Assim vai se construindo a personalidade do TDAH. As conquistas sempre virão acompanhadas de um 'mas...'
Temos sim medo do fracasso. Muitas vezes superamos o temor e conseguimos vencer os desafios. Mas nosso maior sucesso é a sobrevivência. E até a isso devemos ao TDAH. A infinita capacidade de renascer vem de uma certa falta de noção da realidade. Temos quedas épicas, repletas de testemunhas, mas seguimos adiante aparentemente incólumes. E na maioria das vezes, saímos incólumes mesmo. E não é por mérito ou falta de caráter ou de sensibilidade, mas por um apagamento das sensações experimentadas por aquele revés. O mesmo apagamento responsável pela repetição dos erros anteriores. Como se não aprendêssemos com os erros. E não aprendemos mesmo. Exatamente porque o erro não nos marcou ou marcou momentaneamente. Ao nos defrontarmos com uma situação semelhante àquela já vivenciada, não a reconhecemos e agimos exatamente igual agimos anteriormente. E somos punidos por algo que sequer lembramos, ou não temos consciência de haver errado.
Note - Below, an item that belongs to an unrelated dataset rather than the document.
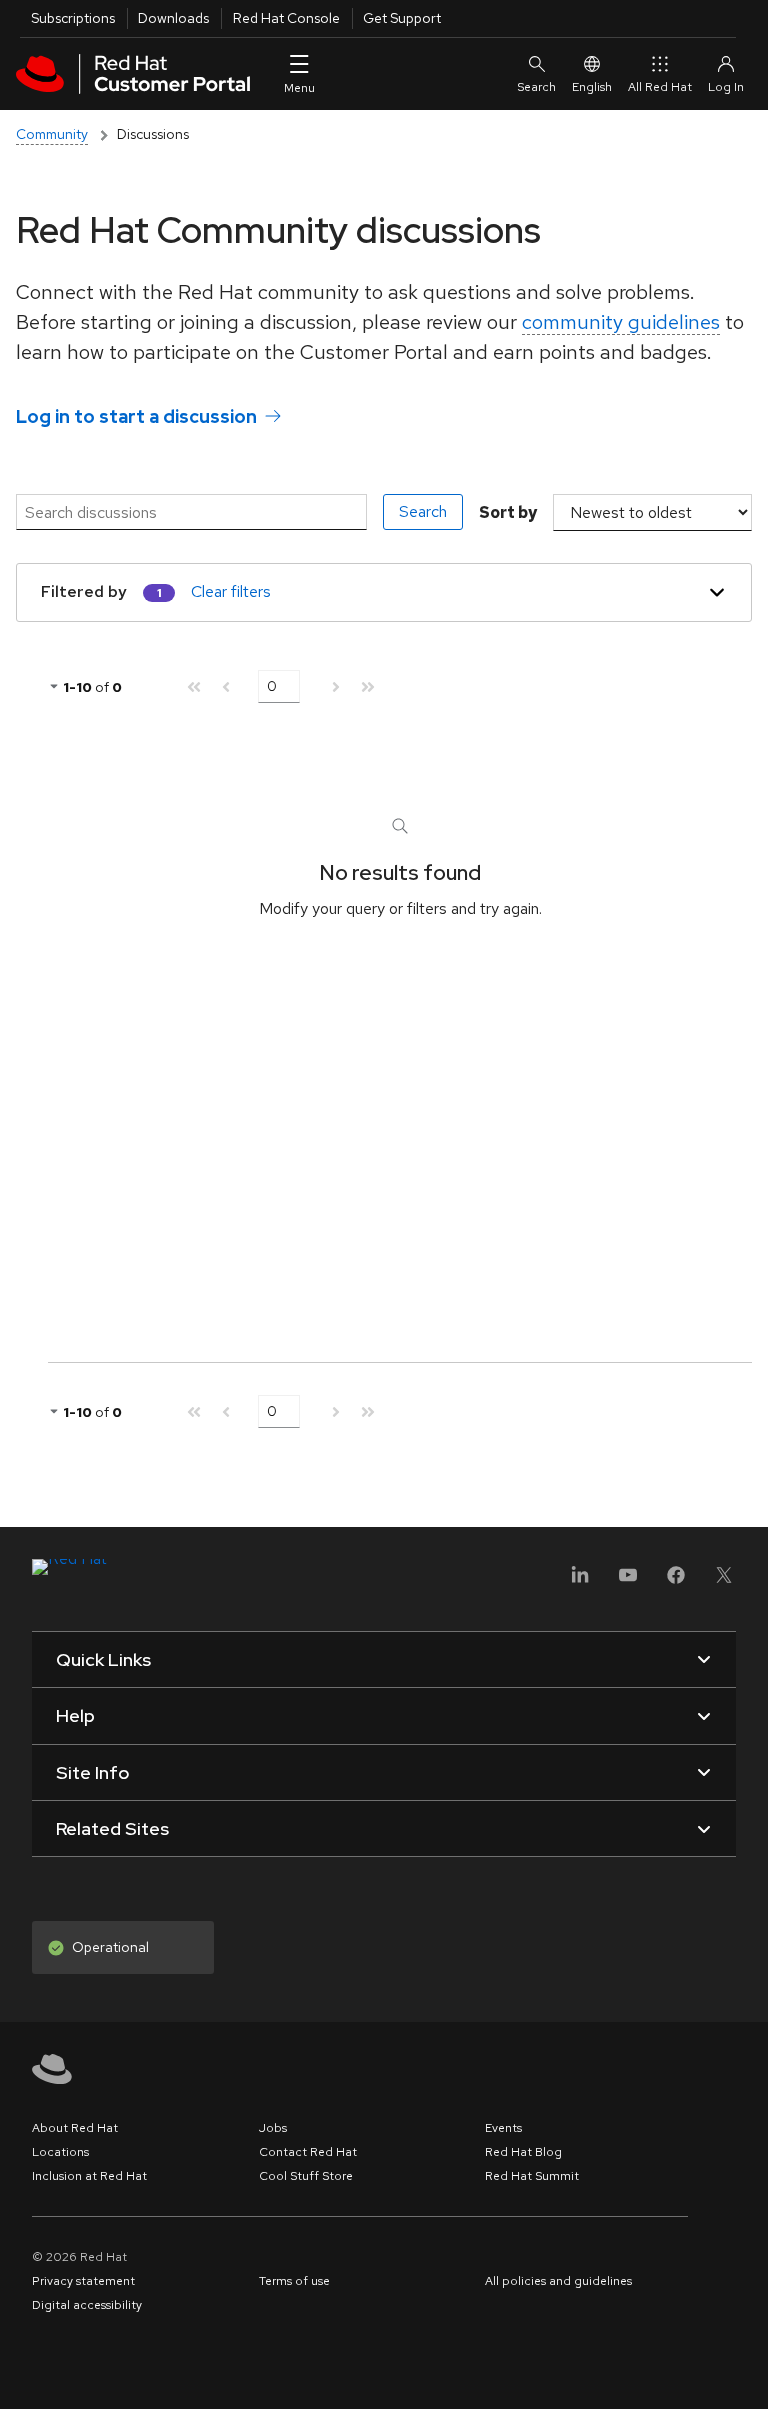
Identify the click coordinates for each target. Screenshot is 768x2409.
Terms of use (294, 2281)
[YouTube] (628, 1581)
Muitos a esta altura dirão: mas então é melhor identificar-se portador de TDAH desde o princípio. AO que responderei com uma pergunta: Que princípio? Identifique-se TDAH numa entrevista de emprego e fatalmente será descartado. Objetivamente falando, ninguém vai contratar uma pessoa com dificuldade de manter a atenção, o foco, desorganizada, sujeita a ataques de fúria, impulsiva... Li recentemente que empresas do mercado financeiro estão procurando autistas para trabalharem com os complexos cálculos que a função exige; o autista é hiperfocado, tem uma memória absurda e, em grande parte, não é muito sociável, o que durante o expediente é ponto positivo. Então, se declarar TDAH é fora de questão.
O Dr Russel Barkley afirma que o mais eficaz é adaptar o ambiente de trabalho/estudo em que o TDAH exerce sua função. Sem se declarar TDAH, é importante que criemos rotinas e processos que devemos seguir rigidamente para evitar erros. Planilhas, post-it, agenda física ou de celular, todas são ferramentas importantes e úteis para diminuir o estresse de responder ao chefe as coisas mais banais e corriqueiras.
Mas para eliminar o medo do fracasso é preciso muita terapia, muito tratamento e muita mudança de vida. Para nós adultos é ainda mais complexo, ao longo da vida criamos instintivamente estratégias de sobrevivência que, na verdade, perpetuam os erros ou os agrava. mas que são extremamente difíceis de se livrar. Algo como pisar torto para evitar uma dor crônica na parte interna do pé, por exemplo. Ao longo dos anos você pode criar um desvio da coluna ou do quadril com piores consequências do que a dor que tentou evitar.
Claro que não é impossível, mas também não é fácil. Exige muita disciplina, atenção, auto conhecimento e conhecimento da doença. Características que não nos são muito presentes, mas que nossa infinita capacidade de renascimento acaba por nos propiciar aprender e adquirir.
Acho que vou dizer isso eternamente: É muito bom não me sentir sozinha.